The head of marketing at DramaFever talks expansion and curating content for the international video service's new kids vertical.
July 30, 2014

After launching a kid-targeted vertical at the start of the year, New York-based online video service DramaFever is expanding its children’s content offering with 6 new animated series, including China’s hit toon Pleasant Goat And Big Big Wolf, on its new DramaFever Kids channel.

The 5-year-old company made a name for itself streaming Korean TV dramas. Since launching its kids vertical in January, Yale Wang, head of marketing at DramaFever, says the company’s kids content is gaining viewers, largely thanks to DramaFever’s adult audience tuning in for Korean dramas.

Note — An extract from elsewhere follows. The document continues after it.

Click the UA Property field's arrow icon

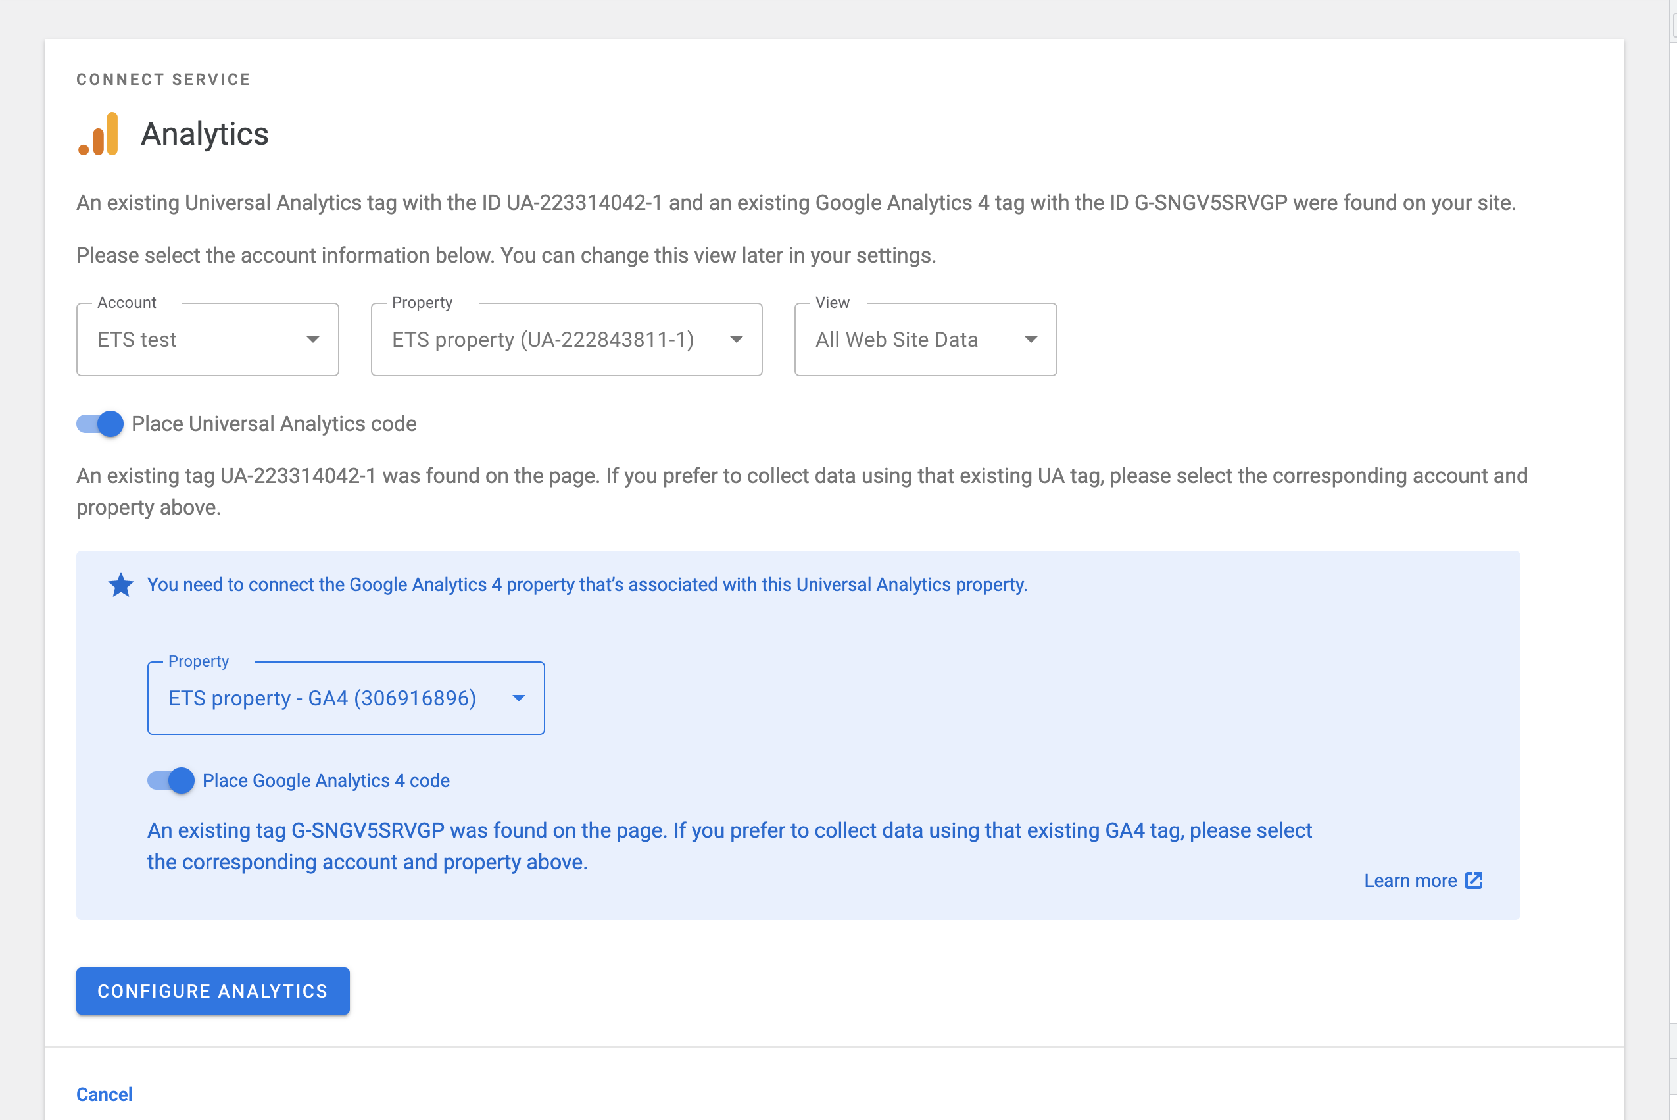[x=736, y=339]
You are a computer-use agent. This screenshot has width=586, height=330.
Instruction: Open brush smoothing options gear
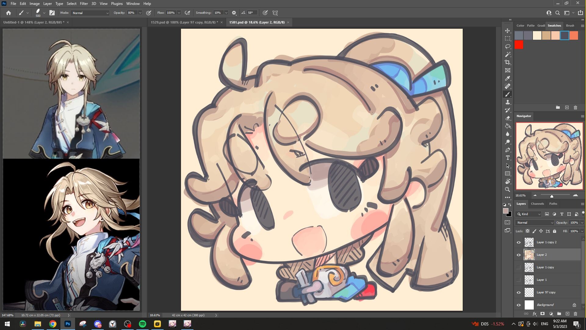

“A lot of our users are on the younger side, and some of them might have families,” Wang tells our sister publication Kidscreen. “We’ve gotten requests from them to add additional shows. We think that there’s definitely a market out there for shows that are either dubbed or subbed to help out with language learning, as well as entertainment.”

The new series, from prodcos Millimages and Creative Power Entertaining, are set to roll out throughout the summer for on-demand viewing on DF Kids, which streams content for children ages 2 to 10.

Non-English shows get dubbed into English, to support at-home language learning for multilingual families.

Titles include the currently streamed 64 Zoo Lane, (Sprout, France 5, CBeebies and Nick Jr.) and Pablo the Little Red Fox (BBC, pictured), which will stream in both English and Spanish. On August 4,  Pleasant Goat And Big Big Wolf will join the  DF kids lineup, with the channel premiering a new season of 20 Chinese and English episodes every Sunday for 3 weeks.

DF kids also launches Louie (France 5, Nickelodeon, Disney Channel and BBC) on Aug. 29, Lazy Lucy on Sept. 12, and rounds out the summer schedule on Sept. 19 with Corneil & Bernie (France 3, BBC and Nicktoons), streaming all three in English and Spanish.

DramaFever runs as a free service with ads, but it also has subscribers who pay to have the ads removed.